O jornalista e historiador paranaense Milton Ivan Heller morreu nesta quarta-feira (22), aos 86 anos. Para os amigos era Milton Ivan, o Terrível.
Viveu até o fim de seus dias na chácara que escolheu como residência e onde gostava de se cercar de livros e memórias. Era um redator de longas laudas, mas no início de carreira ganhou a fama de “escrever pouco”. Uma heresia. Ele batia, sôfrego, a máquina de escrever e tirava dela o dobro do que o editor lhe exigia.
PAI COMUNISTA
O pai, João Heller, era descendente de russos brancos e comunista de carteirinha. Foi o responsável por organizar o Partido Comunista no Paraná e em outros estados do país. Quando não estava na “clandestinidade” ou preso, era lateral esquerdo do Ferroviário F.C., funcionário da Rede Ferroviária e da Panair.
LONGAS CARTAS
Em 1949, Milton Ivan voltou a Curitiba depois de uma estada forçada no Rio de Janeiro e, mesmo sem uma educação formal, passou a percorrer as redações dos jornais em busca de emprego. Seu currículo incluía cartas e mais cartas escritas à família.
DE PORTA EM PORTA
Foi preso no dia do golpe militar de 1964, em 1º de abril, junto com uma leva de jornalistas, funcionários do jornal “Última Hora”, o único a apoiar o presidente João Goulart. Foi um aprendizado político. Impedido de trabalhar nas redações, vivia de trabalhos ocasionais.

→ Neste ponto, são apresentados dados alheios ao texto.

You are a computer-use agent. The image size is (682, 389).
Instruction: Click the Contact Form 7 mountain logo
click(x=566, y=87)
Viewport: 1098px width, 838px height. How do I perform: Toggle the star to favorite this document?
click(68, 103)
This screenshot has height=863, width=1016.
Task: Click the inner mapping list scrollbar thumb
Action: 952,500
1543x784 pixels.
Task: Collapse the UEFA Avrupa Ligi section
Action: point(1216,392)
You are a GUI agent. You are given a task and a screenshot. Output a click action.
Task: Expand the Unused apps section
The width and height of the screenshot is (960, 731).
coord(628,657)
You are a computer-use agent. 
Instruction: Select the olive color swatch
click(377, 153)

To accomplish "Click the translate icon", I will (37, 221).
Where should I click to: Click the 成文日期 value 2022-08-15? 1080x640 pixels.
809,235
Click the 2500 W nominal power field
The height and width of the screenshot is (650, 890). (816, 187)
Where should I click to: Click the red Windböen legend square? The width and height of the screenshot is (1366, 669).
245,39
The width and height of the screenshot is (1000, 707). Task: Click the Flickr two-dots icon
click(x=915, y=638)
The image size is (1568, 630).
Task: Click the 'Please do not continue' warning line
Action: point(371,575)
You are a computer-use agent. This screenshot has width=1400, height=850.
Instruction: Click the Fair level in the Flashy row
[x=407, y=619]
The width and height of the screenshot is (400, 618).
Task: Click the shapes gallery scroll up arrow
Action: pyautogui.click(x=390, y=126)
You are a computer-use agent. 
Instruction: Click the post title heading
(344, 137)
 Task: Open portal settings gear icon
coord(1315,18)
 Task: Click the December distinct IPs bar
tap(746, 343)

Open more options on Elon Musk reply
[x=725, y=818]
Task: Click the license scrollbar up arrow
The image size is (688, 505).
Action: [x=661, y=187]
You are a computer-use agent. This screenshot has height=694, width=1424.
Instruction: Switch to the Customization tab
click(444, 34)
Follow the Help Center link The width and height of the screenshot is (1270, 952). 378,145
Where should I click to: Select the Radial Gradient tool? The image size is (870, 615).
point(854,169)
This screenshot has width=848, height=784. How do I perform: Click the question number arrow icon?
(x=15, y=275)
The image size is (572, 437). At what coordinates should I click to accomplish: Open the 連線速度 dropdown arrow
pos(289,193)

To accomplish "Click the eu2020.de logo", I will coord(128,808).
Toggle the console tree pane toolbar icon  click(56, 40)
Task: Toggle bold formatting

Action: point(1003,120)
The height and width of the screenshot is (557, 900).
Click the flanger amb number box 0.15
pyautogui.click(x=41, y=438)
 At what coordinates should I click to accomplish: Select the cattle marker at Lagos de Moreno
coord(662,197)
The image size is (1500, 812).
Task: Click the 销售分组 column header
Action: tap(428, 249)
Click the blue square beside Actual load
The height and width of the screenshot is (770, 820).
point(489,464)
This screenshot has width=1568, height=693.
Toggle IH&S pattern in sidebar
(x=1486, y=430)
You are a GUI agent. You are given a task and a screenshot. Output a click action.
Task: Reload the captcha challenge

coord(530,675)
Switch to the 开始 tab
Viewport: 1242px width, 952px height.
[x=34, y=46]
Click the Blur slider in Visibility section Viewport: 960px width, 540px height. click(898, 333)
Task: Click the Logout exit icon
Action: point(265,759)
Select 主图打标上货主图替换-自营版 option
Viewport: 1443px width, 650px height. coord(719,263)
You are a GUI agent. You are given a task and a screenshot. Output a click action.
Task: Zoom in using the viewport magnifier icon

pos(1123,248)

Vendeu tapetes, de porta em porta, e livros, que os amigos compravam até quando eram ruins.
PLANTÃO
Só em 1968, livre dos processos, voltou aos jornais. Trabalhou no Diário Popular, no Diário do Paraná e na sucursal do Jornal do Brasil. Em O Estado do Paraná fez plantão por dias seguidos, até que alguém que sequer era seu amigo, o colunista Luiz Alfredo Malucelli, morto em 2014, intercedeu por sua contratação.
FASE ÁUREA
No início da década de 70, Milton Ivan viveu sua melhor época como profissional de imprensa. Trabalhou na revista Placar, da editora Abril e, em 1973, coordenou a equipe de jornalismo da Globo, em Belo Horizonte.
AMPLEXOS
Era um osso duro de roer. Os colegas o tachavam de ranzinza, mas um ranzinza que fazia graça. À documentação histórica que colecionava em pastas e gavetas deu o nome de “arquivos implacáveis”. Nos bilhetes que escrevia às pressas aos colegas, deixava lá, acima de sua assinatura o cumprimento bem ao seu estilo: “Amplexos”.
COMPUTADOR ‘IANQUE’
Quando a tecnologia começou a invadir as redações, no fim da década de 89, ele viu no computador um inimigo capitalista a serviço do imperialismo ianque. Vivia às turras com o teclado, às turras com o monitor, às turras com a necessidade de salvar os textos. Quando perdia os 14 mil caracteres que havia escrito, punha-se vermelho como uma bandeira comunista, rubro como a listra que intercalava o preto de seu coração atleticano. Ele não fazia concessões à sua indignação.
IDEIAS E PRINCÍPIOS
Em 1989, depois de 40 anos de redação, Milton Ivan, o Terrível, aposentou-se. Continuou, entretanto, a colaborar com os jornais ao mesmo tempo em que se dedicou a escrever livros históricos. O mais importante deles, “Resistência Democrática – A Repressão no Paraná”, tornou-se um clássico. Houve outros. Em 2014, publicou “A CIA e a Quartelada” e “A Atualidade do Contestado”. Sempre seguro de suas ideias e princípios. Ele jamais agiria diferente.